How we can provide enough electricity for all of our EVs
Gov. Gavin Newsom’s order banning the sale of new gasoline vehicles in California by 2035 marked an audacious attempt to hasten the state’s transition toward climate-friendlier policies.
But the state’s likely shift toward millions more electric cars and trucks underscored a question that energy planners have been grappling with for several years: Will California have enough electricity to power all those vehicles?
The short answer is yes. “There’s no technical or economic reason why the grid can’t support the full electrification of vehicles,” Chris Nelder, head of the EV-Grid Integration initiative at the Rocky Mountain Institute, told me.
The long answer is more complicated. California’s electrical capacity today wouldn’t be sufficient to provide power for 26 million EV cars and light trucks if all the vehicles in the state transitioned away from gasoline by 2035. “You’ll need to beef up the grid,” Nelder says.
Doubts about California’s ability to serve a vastly expanded fleet of electric vehicles were intensified by rolling blackouts imposed during two August days by the California Independent System Operator, or California ISO, which manages the state’s electrical grid. But experts say the rare confluence of circumstances that caused those outages don’t have anything to do with that issue.
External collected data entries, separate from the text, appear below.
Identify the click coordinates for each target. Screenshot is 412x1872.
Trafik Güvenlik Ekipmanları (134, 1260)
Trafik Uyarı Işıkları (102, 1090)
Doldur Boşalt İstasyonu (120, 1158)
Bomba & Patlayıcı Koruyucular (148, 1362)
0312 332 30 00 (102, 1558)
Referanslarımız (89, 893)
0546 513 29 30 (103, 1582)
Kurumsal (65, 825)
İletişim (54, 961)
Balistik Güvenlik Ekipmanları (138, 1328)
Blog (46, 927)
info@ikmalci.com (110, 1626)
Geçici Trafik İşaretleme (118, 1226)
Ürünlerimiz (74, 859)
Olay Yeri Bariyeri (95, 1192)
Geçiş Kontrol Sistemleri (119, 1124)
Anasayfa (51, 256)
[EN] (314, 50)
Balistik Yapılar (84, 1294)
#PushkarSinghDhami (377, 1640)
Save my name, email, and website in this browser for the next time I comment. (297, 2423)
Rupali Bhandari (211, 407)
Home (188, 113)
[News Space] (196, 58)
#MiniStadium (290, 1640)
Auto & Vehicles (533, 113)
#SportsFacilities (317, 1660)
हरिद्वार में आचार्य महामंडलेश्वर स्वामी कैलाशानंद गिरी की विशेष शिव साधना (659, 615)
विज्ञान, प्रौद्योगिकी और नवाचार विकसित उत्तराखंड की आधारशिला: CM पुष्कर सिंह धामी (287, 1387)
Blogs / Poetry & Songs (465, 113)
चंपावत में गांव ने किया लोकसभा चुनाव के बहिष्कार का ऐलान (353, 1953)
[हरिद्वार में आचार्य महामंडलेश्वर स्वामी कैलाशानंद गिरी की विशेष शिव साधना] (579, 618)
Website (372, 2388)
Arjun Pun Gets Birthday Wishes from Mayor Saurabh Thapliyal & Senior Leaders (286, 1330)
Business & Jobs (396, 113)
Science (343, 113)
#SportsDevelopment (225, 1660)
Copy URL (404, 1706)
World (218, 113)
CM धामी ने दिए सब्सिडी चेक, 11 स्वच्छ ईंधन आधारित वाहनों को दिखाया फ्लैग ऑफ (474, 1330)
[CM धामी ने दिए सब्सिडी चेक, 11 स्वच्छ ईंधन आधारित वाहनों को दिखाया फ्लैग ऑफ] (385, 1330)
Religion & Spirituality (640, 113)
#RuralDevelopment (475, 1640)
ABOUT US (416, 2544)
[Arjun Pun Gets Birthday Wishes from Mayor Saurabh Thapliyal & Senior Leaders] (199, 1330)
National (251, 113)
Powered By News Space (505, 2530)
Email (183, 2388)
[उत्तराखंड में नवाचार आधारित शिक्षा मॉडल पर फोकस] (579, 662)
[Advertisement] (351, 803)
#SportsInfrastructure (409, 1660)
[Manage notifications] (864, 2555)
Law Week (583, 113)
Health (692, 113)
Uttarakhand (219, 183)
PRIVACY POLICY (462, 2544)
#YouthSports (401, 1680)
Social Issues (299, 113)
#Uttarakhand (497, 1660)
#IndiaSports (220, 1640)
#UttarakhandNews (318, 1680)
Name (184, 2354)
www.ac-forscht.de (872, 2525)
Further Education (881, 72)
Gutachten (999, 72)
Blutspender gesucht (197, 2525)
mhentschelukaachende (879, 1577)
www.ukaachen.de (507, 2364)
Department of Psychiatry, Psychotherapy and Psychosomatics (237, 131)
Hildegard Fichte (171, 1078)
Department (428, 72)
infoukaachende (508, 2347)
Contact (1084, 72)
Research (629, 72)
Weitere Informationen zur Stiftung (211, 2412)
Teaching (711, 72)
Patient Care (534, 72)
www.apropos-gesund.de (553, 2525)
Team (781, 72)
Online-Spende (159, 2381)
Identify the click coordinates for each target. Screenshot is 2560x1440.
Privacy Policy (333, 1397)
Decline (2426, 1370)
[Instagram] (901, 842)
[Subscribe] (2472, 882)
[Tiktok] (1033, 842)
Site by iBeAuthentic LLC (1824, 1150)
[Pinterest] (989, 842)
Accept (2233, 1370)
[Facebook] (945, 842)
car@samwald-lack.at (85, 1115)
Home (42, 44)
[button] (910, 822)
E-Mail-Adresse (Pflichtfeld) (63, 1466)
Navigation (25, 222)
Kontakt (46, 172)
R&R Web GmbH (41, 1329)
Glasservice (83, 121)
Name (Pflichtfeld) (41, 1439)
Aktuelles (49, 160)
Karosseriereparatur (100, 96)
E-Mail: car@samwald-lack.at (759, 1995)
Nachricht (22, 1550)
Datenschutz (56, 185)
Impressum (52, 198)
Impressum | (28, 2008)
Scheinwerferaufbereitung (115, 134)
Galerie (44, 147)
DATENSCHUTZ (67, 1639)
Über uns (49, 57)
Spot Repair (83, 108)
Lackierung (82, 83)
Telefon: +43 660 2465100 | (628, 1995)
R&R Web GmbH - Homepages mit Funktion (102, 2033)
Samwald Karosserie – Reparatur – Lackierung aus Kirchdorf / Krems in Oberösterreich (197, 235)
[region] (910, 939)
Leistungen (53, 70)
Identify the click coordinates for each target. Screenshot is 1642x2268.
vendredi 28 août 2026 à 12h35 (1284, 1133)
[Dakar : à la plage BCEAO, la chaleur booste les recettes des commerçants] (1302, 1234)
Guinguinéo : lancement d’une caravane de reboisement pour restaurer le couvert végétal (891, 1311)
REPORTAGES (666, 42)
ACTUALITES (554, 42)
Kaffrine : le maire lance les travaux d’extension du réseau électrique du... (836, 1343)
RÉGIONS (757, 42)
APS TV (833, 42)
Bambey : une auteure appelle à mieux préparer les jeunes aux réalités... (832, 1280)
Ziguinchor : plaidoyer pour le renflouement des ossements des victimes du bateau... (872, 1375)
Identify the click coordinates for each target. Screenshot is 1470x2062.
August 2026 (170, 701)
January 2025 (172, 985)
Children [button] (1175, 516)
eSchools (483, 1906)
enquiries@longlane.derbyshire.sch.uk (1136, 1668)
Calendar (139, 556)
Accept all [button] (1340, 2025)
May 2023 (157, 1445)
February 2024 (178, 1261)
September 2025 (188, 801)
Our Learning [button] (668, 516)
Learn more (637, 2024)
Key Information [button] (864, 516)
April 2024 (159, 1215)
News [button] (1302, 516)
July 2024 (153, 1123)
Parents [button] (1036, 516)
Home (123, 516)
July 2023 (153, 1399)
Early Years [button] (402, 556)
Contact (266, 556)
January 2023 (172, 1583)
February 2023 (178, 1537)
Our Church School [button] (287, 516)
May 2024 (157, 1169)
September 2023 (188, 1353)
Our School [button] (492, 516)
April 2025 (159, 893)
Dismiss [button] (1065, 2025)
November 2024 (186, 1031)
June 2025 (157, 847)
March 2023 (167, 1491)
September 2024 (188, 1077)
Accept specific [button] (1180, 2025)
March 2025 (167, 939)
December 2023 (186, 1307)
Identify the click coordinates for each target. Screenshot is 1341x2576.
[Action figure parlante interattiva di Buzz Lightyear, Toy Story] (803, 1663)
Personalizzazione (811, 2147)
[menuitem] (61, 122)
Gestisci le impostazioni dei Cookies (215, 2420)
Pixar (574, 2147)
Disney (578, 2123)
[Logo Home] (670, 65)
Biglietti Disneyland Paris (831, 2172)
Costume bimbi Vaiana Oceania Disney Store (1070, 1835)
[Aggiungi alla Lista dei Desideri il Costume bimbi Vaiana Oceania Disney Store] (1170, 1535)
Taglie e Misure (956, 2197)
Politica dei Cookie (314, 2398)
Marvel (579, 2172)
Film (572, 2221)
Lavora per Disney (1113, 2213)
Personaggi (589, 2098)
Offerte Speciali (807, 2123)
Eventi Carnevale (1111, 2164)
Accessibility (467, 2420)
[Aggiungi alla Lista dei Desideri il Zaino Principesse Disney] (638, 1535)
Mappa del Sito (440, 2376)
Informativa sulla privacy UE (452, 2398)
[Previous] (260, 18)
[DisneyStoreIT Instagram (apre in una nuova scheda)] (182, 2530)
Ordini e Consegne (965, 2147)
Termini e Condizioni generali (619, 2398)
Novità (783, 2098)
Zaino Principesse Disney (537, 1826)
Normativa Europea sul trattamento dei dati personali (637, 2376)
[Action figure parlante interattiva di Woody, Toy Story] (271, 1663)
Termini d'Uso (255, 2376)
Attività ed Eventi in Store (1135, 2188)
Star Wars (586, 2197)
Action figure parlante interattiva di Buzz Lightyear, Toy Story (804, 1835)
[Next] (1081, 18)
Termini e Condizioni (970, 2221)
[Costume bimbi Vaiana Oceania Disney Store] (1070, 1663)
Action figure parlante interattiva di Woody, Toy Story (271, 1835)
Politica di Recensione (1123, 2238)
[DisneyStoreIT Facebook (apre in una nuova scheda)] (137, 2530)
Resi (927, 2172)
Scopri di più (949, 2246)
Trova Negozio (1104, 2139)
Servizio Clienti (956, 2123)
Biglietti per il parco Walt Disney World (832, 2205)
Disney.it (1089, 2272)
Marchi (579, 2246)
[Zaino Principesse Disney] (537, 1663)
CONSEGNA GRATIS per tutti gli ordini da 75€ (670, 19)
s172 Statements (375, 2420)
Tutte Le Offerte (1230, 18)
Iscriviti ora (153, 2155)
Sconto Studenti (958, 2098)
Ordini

Knowing how much more electrical capacity California will have a decade or two from now is a calculation bristling with uncertainties.
These include the pace of the transition away from gasoline-powered cars and the nature of the net technology — batterypowered electric cars? Hydrogen-fueled vehicles? Or some technology as yet lurking beyond the horizon? And will EVs become more efficient over time, reducing their demand for electricity to travel given distances?
The terms of Newsom’s order leaves open the pace of change in the transportation sector. Californians will still be allowed to drive gasoline-fueled vehicles after 2035, and to buy them in the used car market or import new vehicles from other states. They just won’t be allowed to buy new ones in-state.
Increases in demand at the grid level have been held down by improved efficiency in electric equipment and appliances and the growth of “behind-the-meter” solar — that is, residential installations, says Erica Bowman, director of resource and environmental planning and strategy at Southern California Edison.
By 2045, she says, Edison expects a 60% increase in demand relative to today.
That requires a massive investment in infrastructure. “You would have to build more generation, and you would also have to build more (transmission) capacity on your grid.”
Edison projects that the necessary change would require about $75 billion in transmission and distribution investment at California ISO’s level, but Bowman says that’s doable in that time frame.
The most important element in the state’s transition to EVs may well be coordination, to counteract the effect of fragmented responsibilities for electrical generation, distribution and planning.
“This is a very difficult thing to do,” Nelder says of planning a long-range transition of fundamental technologies. “It’s tricky.” The state will have to meet the growing demands of electricity users without overbuilding, which would raise the possibility of sticking consumers with unnecessary costs.
“You’re going to be criticized for overbuilding and criticized for underbuilding,” Nelder says. “Executing the evolution of the grid has been described as rebuilding an airplane while it’s in flight.”
For all that, California has been in the forefront of a necessary change in how we generate electricity and how we use it. The benefits of the transition are manifest — cleaner air and a smaller contribution to climate change among them.
Newsom’s goal of ending the sale of new gas-guzzling vehicles by 2035 is part of the broader change, but a necessary component. There may be many obstacles, but the lack of electricity shouldn’t be among them. Meeting the challenge of energy capacity is doable, and it needs to be done.